Ann McGregor, chief executive of NI Chamber, said while the Budget contains some measures which will help economic recovery, an expected inflation rise of 4% means trading conditions are going to “remain very challenging”.
She added: “In principle, we welcome additional funding for the region via the block grant and will await with interest, to see how businesses here will benefit from it. It is important that commitments to rates relief for hospitality and leisure businesses are extended to businesses in Northern Ireland.”
Hospitality Ulster chief Colin Neill welcomed the freeze on alcohol duties, and a “recognition” of difficulties faced by the sector, but said rising food and energy costs need to be addressed urgently.

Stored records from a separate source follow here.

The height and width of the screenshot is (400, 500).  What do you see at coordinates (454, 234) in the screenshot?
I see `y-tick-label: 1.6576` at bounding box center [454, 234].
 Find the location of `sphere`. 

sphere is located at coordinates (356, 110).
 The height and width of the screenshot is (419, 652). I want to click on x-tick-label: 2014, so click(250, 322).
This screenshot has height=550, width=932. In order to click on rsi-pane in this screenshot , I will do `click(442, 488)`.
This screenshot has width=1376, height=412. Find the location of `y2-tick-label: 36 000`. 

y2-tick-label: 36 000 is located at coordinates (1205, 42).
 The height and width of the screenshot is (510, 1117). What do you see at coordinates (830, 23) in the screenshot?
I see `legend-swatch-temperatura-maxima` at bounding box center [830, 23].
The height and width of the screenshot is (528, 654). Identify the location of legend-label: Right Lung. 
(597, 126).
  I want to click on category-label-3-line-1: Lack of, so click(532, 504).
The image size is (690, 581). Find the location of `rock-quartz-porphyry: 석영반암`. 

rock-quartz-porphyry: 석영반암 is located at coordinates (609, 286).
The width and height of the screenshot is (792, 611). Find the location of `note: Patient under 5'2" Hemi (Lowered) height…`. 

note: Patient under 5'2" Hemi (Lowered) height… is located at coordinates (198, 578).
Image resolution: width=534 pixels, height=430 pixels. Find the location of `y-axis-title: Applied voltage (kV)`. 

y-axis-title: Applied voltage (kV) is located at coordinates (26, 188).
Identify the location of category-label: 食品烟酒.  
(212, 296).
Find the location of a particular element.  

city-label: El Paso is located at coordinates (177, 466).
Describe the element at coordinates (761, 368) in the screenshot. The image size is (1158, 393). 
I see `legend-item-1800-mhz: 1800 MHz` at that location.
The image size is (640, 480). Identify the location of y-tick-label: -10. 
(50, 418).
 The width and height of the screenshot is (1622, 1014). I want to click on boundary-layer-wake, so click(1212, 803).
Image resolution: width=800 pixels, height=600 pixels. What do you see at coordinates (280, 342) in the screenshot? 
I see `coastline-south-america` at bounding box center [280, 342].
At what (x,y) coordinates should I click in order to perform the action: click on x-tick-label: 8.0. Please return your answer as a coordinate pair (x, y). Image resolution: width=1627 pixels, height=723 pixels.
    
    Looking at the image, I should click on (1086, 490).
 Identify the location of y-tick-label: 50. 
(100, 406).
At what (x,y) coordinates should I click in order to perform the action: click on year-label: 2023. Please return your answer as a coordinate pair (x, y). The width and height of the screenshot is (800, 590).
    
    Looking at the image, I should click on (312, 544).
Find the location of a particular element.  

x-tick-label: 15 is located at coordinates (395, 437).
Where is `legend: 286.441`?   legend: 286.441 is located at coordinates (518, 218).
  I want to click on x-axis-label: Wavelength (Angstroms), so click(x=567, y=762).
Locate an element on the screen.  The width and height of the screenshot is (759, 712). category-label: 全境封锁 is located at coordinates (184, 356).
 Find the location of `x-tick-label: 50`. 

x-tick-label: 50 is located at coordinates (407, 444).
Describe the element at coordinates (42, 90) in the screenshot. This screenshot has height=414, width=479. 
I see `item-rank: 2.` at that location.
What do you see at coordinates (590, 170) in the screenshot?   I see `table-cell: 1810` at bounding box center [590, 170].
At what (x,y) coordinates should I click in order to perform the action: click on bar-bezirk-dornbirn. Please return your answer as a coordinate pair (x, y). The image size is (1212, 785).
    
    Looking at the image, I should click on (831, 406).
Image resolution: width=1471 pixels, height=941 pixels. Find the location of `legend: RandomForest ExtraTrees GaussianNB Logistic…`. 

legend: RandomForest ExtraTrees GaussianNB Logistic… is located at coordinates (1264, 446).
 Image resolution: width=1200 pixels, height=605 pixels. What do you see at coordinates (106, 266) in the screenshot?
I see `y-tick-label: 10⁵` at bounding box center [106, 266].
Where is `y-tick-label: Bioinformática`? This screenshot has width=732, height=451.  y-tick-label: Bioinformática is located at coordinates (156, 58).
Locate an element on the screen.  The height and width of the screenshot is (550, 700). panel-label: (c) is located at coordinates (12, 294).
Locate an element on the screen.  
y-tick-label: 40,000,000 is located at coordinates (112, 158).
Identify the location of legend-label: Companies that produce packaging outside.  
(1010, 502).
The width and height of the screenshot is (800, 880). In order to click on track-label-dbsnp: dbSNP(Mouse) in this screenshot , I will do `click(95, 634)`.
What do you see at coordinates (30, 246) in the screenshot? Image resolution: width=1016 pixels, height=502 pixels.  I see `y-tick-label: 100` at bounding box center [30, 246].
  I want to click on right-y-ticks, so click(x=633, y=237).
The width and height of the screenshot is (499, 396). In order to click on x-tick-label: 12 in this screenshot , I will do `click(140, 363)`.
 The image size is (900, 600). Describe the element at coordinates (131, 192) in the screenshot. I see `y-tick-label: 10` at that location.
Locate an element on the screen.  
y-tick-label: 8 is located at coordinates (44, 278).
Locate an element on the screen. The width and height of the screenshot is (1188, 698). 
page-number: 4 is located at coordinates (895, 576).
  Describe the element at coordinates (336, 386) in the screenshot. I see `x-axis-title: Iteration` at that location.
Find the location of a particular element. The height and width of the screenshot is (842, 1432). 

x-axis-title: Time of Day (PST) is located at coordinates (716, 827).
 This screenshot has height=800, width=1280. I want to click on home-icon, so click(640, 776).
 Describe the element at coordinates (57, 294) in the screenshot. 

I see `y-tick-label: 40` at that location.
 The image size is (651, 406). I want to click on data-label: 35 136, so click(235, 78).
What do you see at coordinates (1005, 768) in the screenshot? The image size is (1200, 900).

He added he hopes the Stormont Executive will “follow Mr Sunak’s lead on business rates relief”.
Matthew Hall, chief executive of Belfast City Airport, said it has campaigned for the abolition of APD.
“A 50% reduction in APD is a half-way house in terms of solving a problem which has placed the aviation sector in Northern Ireland at a competitive disadvantage with other regions in attracting new airlines and routes,” he said.
“Today’s announcement by the Chancellor will not take effect until April 2023 and does little in the short term to alleviate a sector still decimated by Covid.”